## Page text:
————
Skip to main content

Use cases

Common compositions of Voice SDK modules. Each row maps a real workload to the modules that make it possible.

Use caseModules
Call center AIVoice Agent + Noise Suppression + Voice Biometrics
Meeting transcriptionSTT + Diarization + Language detection
Voice authenticationVoice Biometrics + Speaker ID
Podcast / audio cleanupNoise Suppression
Multilingual voice assistantVoice Agent (full pipeline)
Accessibility toolsSTT + TTS
Speaker analyticsVoice Biometrics + Diarization

Patterns worth highlighting

Denoise before transcribe

For call-center and field-recorded audio, route through Noise Suppression first — DeepFilterNet3 cleanup measurably improves Whisper accuracy on noisy inputs without changing the rest of the pipeline.
————
## Supplied material:
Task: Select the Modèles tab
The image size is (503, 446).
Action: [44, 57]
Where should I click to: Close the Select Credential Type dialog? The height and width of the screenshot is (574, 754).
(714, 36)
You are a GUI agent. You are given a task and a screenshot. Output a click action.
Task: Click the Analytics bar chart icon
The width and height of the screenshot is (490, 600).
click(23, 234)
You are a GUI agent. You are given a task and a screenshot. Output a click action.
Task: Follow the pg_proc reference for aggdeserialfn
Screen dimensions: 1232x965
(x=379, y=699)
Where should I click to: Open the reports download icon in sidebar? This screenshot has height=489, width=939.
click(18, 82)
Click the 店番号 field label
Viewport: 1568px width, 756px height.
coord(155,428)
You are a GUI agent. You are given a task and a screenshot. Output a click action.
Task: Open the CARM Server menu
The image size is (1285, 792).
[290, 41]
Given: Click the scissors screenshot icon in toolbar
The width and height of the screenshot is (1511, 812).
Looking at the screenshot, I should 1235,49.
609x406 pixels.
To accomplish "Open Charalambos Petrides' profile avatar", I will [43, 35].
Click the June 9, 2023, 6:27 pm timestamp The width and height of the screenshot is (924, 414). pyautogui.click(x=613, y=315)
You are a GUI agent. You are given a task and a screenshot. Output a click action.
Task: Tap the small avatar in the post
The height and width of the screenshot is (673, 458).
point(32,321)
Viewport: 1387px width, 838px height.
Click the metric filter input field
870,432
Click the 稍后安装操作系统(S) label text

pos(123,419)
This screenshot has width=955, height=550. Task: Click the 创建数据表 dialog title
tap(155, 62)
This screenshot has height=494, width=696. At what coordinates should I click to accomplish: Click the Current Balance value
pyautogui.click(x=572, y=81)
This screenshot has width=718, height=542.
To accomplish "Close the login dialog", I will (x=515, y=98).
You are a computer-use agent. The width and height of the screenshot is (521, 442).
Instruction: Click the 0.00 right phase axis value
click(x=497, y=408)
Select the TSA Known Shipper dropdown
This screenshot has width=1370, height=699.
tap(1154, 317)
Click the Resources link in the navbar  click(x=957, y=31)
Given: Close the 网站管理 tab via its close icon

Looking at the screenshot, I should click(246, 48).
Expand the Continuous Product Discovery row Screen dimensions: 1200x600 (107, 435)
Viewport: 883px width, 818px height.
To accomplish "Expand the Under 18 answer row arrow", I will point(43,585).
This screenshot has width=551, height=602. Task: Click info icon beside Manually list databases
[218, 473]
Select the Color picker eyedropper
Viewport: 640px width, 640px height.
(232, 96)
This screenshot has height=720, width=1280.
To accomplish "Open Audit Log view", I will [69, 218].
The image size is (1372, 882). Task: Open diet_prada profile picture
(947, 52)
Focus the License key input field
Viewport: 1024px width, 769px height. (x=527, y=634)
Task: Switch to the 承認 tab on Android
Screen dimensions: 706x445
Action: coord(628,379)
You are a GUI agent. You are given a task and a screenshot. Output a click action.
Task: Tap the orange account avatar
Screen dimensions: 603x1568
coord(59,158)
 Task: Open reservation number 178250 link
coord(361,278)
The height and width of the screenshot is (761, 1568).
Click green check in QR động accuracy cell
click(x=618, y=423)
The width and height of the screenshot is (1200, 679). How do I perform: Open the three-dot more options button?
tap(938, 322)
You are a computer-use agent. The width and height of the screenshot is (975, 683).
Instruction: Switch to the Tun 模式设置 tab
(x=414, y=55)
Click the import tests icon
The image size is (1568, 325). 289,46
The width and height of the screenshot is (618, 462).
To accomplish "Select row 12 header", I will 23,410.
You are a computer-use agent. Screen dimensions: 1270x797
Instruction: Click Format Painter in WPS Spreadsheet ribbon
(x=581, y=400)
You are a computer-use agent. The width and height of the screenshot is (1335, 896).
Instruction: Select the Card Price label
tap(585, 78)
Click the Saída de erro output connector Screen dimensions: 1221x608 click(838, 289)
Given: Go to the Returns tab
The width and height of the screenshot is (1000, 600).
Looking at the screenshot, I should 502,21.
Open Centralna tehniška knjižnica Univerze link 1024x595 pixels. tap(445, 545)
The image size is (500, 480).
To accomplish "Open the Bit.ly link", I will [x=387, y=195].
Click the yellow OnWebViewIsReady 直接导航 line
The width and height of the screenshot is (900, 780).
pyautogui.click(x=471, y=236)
————
## Instructions to follow:
Continue the Voice SDK use-cases page above from the point where it stops.

## Answer section:
Diarize, then identify

For meeting recordings, run /diarize to get the speaker count and segment timing, then enroll the participants you care about and run /identify against the same recording. This separates who is talking from who that person is — useful when the participant list is partially known.

One agent, multiple frontends

A single Voice Agent backend serves React web, iOS/macOS, Flutter, React Native, Android, web embeds, and telephony integrations through LiveKit. Build the conversation logic once; ship it everywhere.

OpenAI client, self-hosted endpoints

Because Speaches exposes OpenAI-compatible STT and TTS endpoints, existing applications can migrate from OpenAI to self-hosted by changing only base_url. No client rewrite required.